On iOS: Settings → Privacy & Security → review each permission category (Location, Contacts, Microphone, Camera). On Android: Settings → Apps → Permissions. CISA advises applying the "rule of least privilege": apps should only have the access they genuinely need to function, per its online privacy guidance. A flashlight app doesn't need your location. A recipe app doesn't need your contacts. Apps may be running on default permissions you never consciously approved, gathering personal information without your knowledge. Revoking unnecessary permissions cuts that off.
Two account habits worth adding
These steps don't replace browser privacy. They limit the fallout if browser-level protection is bypassed or an account gets compromised.

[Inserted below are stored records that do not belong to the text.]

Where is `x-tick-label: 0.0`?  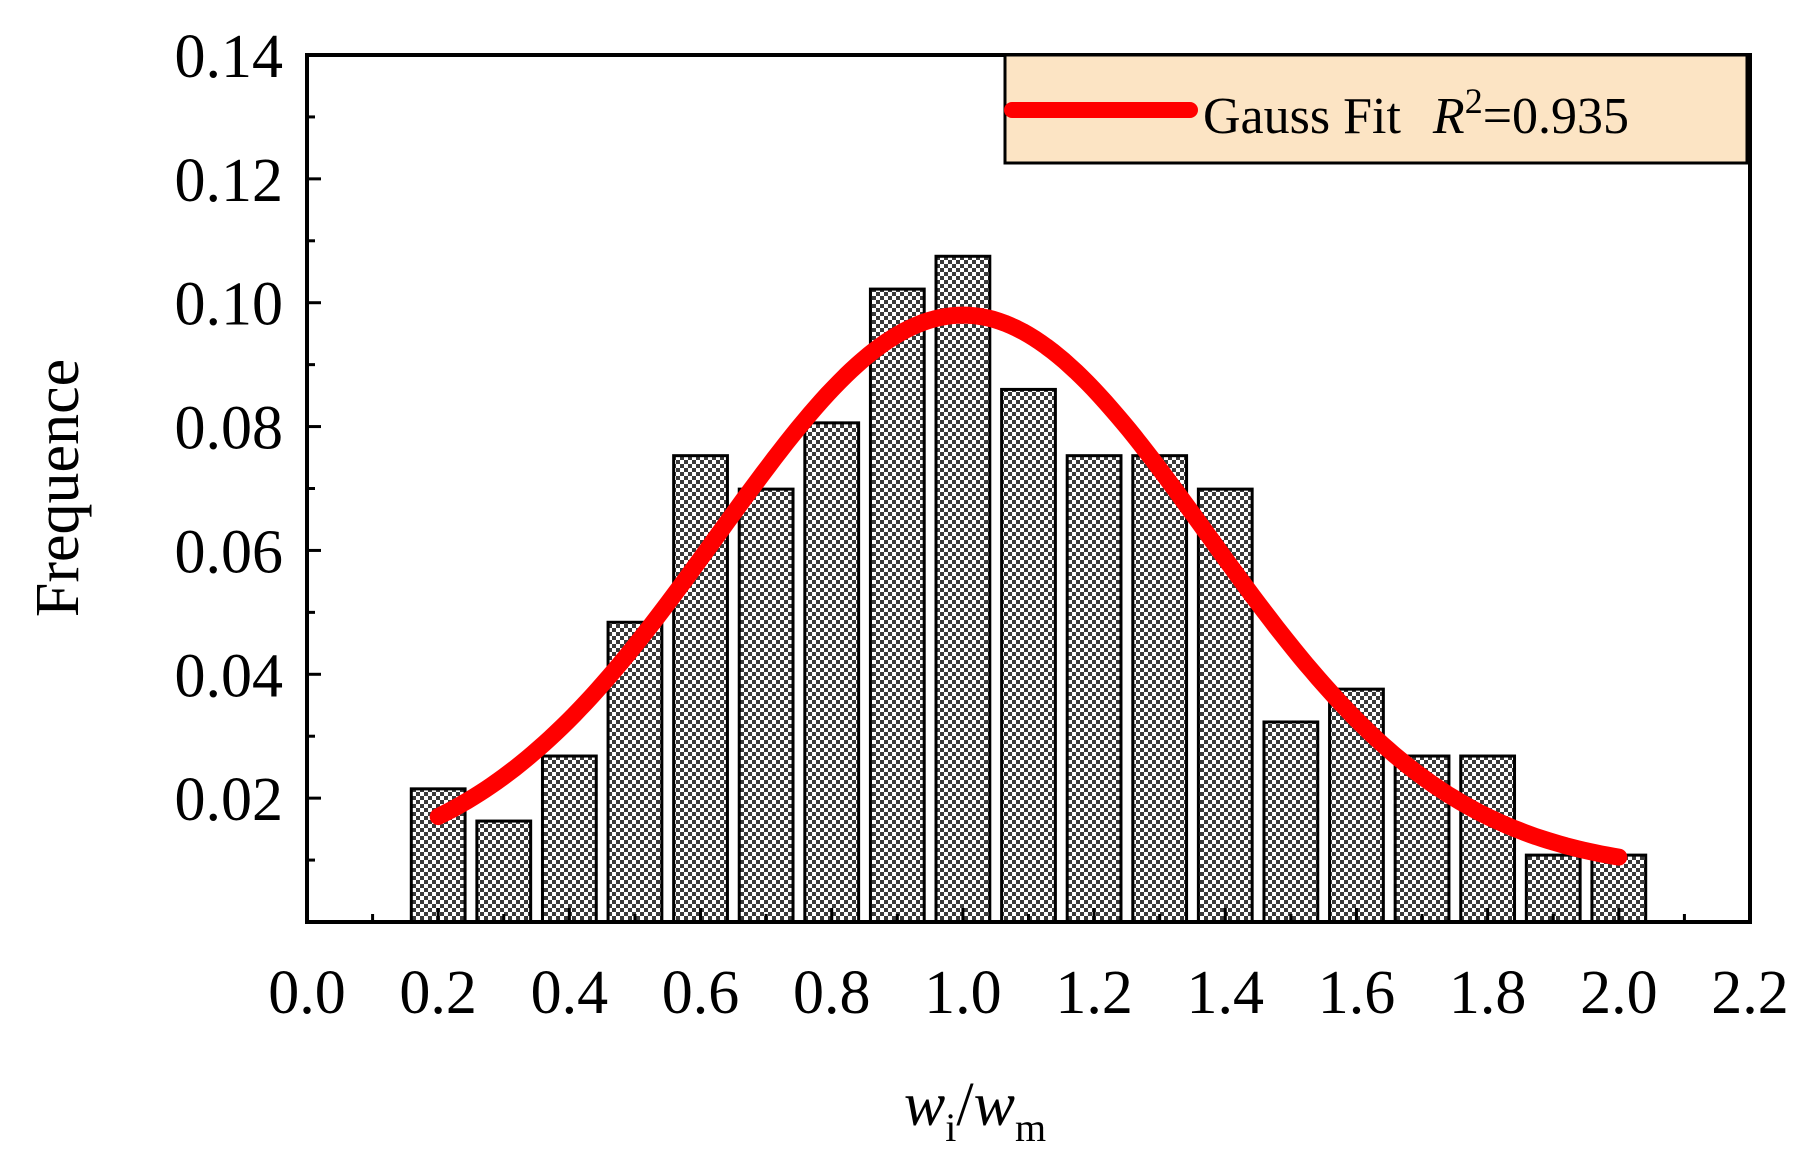
x-tick-label: 0.0 is located at coordinates (307, 993).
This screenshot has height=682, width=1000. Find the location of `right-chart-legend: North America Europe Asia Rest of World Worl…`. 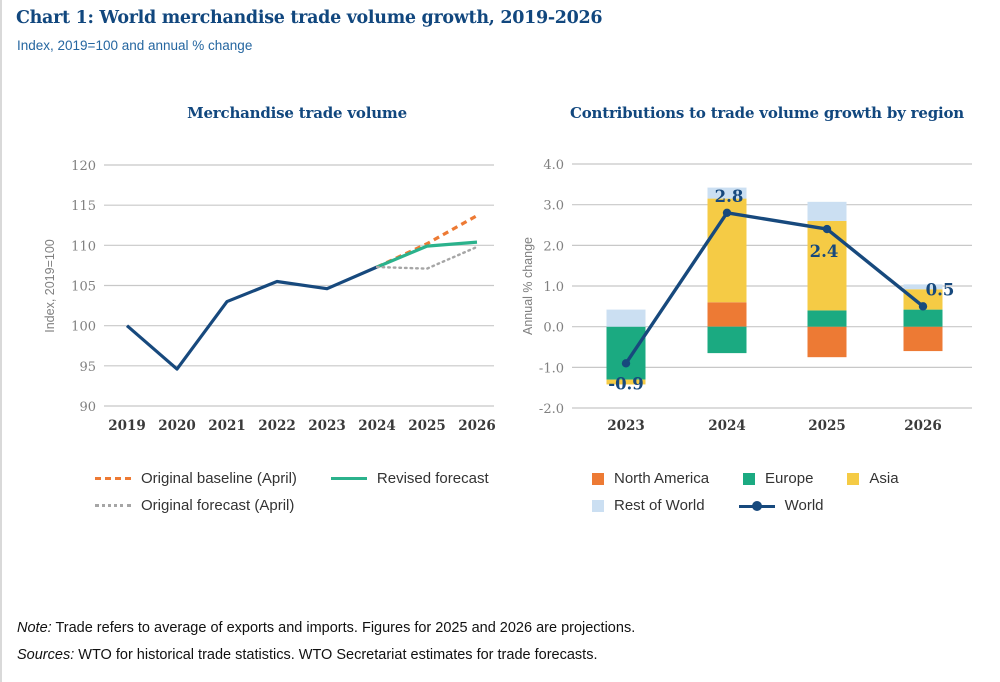

right-chart-legend: North America Europe Asia Rest of World Worl… is located at coordinates (792, 492).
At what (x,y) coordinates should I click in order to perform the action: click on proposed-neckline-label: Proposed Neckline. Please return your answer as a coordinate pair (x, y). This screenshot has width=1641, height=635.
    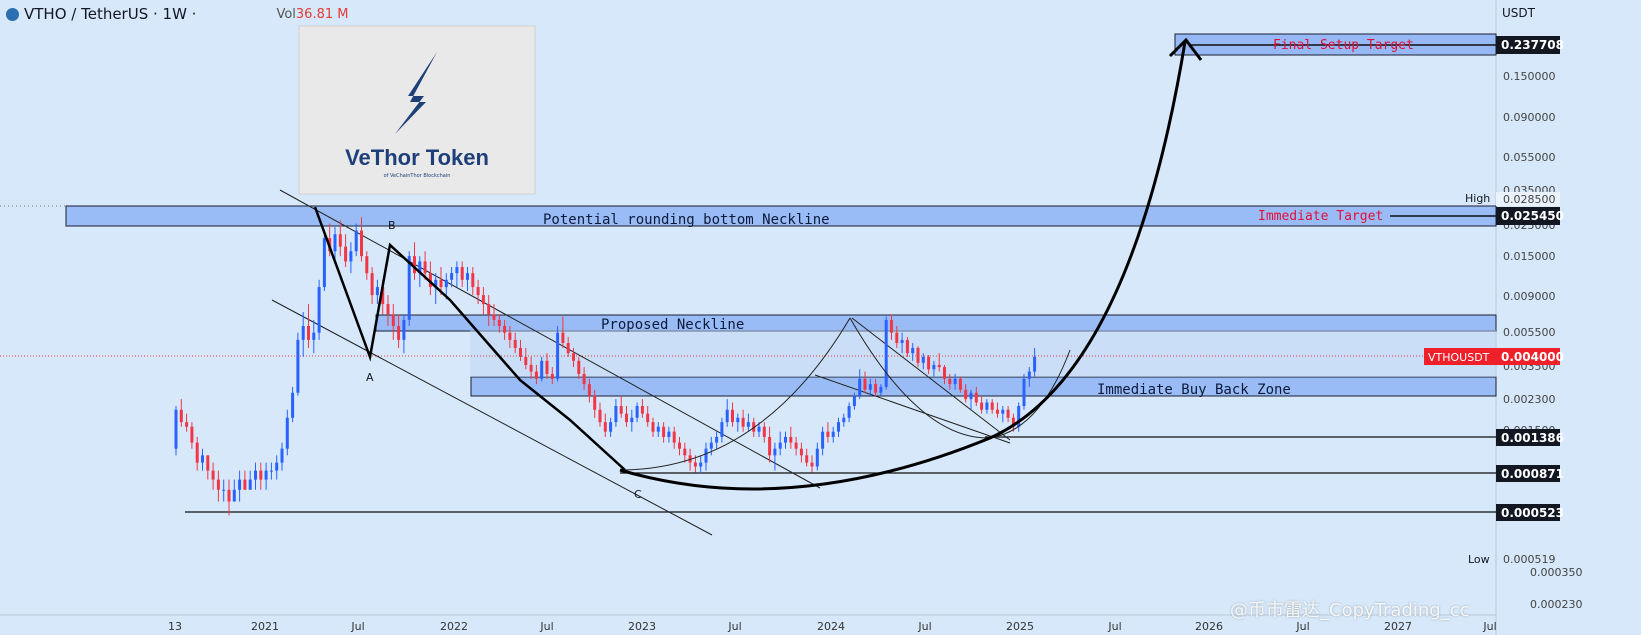
    Looking at the image, I should click on (672, 325).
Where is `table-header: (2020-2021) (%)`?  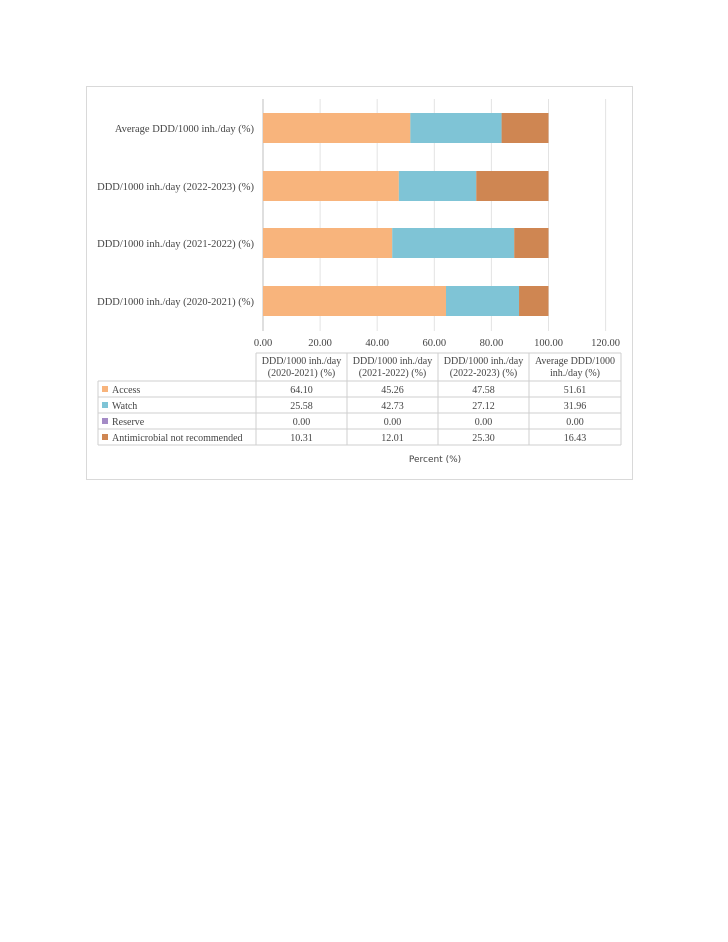 table-header: (2020-2021) (%) is located at coordinates (302, 374).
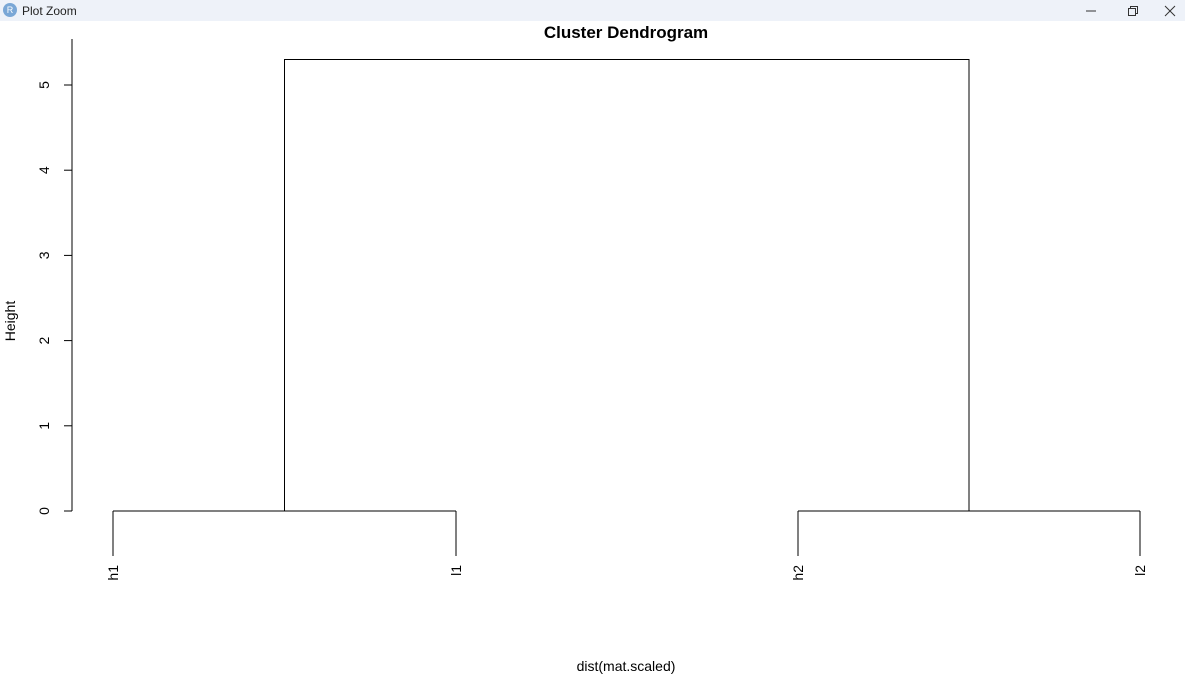  Describe the element at coordinates (626, 32) in the screenshot. I see `chart-title: Cluster Dendrogram` at that location.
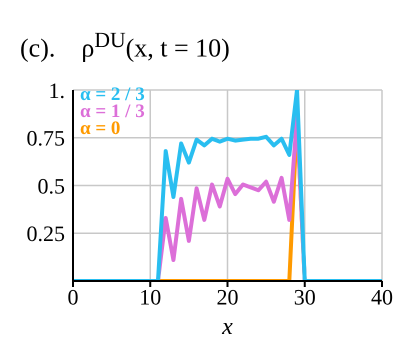 This screenshot has height=346, width=407. What do you see at coordinates (56, 90) in the screenshot?
I see `y-tick-label: 1.` at bounding box center [56, 90].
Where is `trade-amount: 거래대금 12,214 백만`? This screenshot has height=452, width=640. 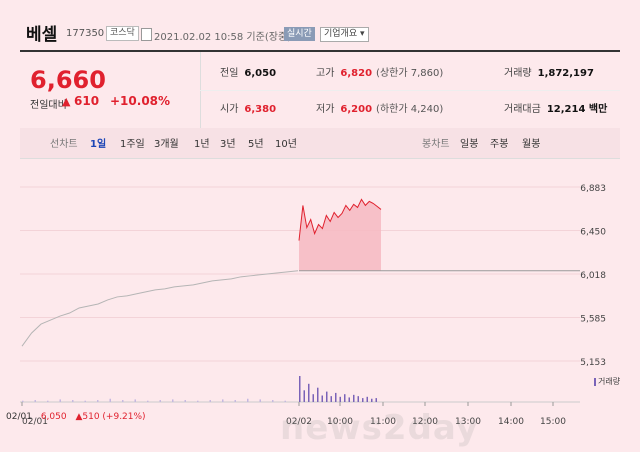 trade-amount: 거래대금 12,214 백만 is located at coordinates (556, 110).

Enable multi-factor authentication on email, banking, and social media first. These accounts unlock everything else if they're breached. Both the FTC and CISA recommend MFA specifically for these account types, per the FTC's privacy guidance. Authenticator apps and security keys are the more secure forms of two-factor authentication; text-based codes are better than nothing but are the weaker option.
Use a password manager and stop reusing passwords. The FTC recommends passwords of at least 15 characters, per its account security guidance. CISA advises using a password manager to generate and store a unique credential for every account, per its online privacy guidance. Reusing a password means a single breach cascades to every account that shares it. Bitwarden is free and open source; 1Password, Apple Keychain, and Google Password Manager are established alternatives.
Automatic updates, phishing defense, and public Wi-Fi hygiene all matter too, but they belong in a dedicated security piece, not tacked on here.
What changes, and what doesn't
After completing these steps: fewer ad scripts loading per page, faster load times on ad-heavy sites, and fewer cross-site behavioral ads following you from one corner of the web to another. Some login friction comes with the territory. Sites occasionally flag browser changes as suspicious, and some embedded content won't load until you whitelist the site. Consent banners will still appear. What changes is that you're equipped to refuse them without undermining everything else you've set up.
The scope here is commercial surveillance: the routine, structural tracking that concentrates in a small number of company infrastructures. A determined attacker targeting you specifically is a different problem, and a different guide.
For readers who want to go further: data broker opt-outs are the logical next move. Companies like Spokeo and Whitepages sell personal information scraped from public records; the FTC identifies opting out of these sites as a meaningful privacy action, per its guidance. Manual opt-outs are free but time-consuming; services like DeleteMe automate the process for a fee. A filtering DNS service like NextDNS can also block tracking domains at the network level before they reach the browser, useful on mobile networks where extensions don't operate. And if you suspect personal information has already been misused, the FTC's IdentityTheft.gov provides a step-by-step recovery plan, per the FTC.
Tracking is profitable because it's frictionless. These steps put friction back in the right place.